Scan the data, and whenever a line contains "agent", copy it.

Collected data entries
※

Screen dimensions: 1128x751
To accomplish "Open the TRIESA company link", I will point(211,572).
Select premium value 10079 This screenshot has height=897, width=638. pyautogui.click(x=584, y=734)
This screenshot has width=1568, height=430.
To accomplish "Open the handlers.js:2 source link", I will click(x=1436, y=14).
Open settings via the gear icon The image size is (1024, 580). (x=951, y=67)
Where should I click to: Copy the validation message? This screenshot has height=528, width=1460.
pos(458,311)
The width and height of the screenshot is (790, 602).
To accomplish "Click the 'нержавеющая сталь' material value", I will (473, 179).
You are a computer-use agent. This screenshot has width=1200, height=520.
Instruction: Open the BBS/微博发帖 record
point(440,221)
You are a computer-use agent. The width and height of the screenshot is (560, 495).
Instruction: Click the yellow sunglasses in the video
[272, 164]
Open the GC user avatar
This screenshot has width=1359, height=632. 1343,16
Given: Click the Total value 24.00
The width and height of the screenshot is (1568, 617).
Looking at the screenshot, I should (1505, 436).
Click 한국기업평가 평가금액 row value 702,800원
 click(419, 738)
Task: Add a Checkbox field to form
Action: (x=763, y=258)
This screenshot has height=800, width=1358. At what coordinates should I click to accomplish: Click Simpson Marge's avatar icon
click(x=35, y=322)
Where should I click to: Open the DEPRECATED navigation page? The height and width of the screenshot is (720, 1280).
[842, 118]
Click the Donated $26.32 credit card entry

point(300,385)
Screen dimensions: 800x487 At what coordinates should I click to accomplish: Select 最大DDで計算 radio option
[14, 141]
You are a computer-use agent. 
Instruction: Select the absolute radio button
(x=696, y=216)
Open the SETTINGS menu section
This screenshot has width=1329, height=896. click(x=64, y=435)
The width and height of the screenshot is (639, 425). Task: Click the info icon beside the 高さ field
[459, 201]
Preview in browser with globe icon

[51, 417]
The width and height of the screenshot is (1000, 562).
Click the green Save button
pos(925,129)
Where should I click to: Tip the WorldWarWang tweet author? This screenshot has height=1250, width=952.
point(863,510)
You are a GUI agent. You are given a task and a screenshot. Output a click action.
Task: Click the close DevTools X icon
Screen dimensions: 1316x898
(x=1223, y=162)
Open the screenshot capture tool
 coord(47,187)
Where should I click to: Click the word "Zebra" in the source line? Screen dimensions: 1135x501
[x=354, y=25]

※

Result for this task.
You are a computer-use agent. This screenshot has width=1200, height=520.
You are a computer-use agent. The width and height of the screenshot is (560, 495).
You are a computer-use agent. 
You are a GUI agent. You are given a task and a screenshot. Output a click action.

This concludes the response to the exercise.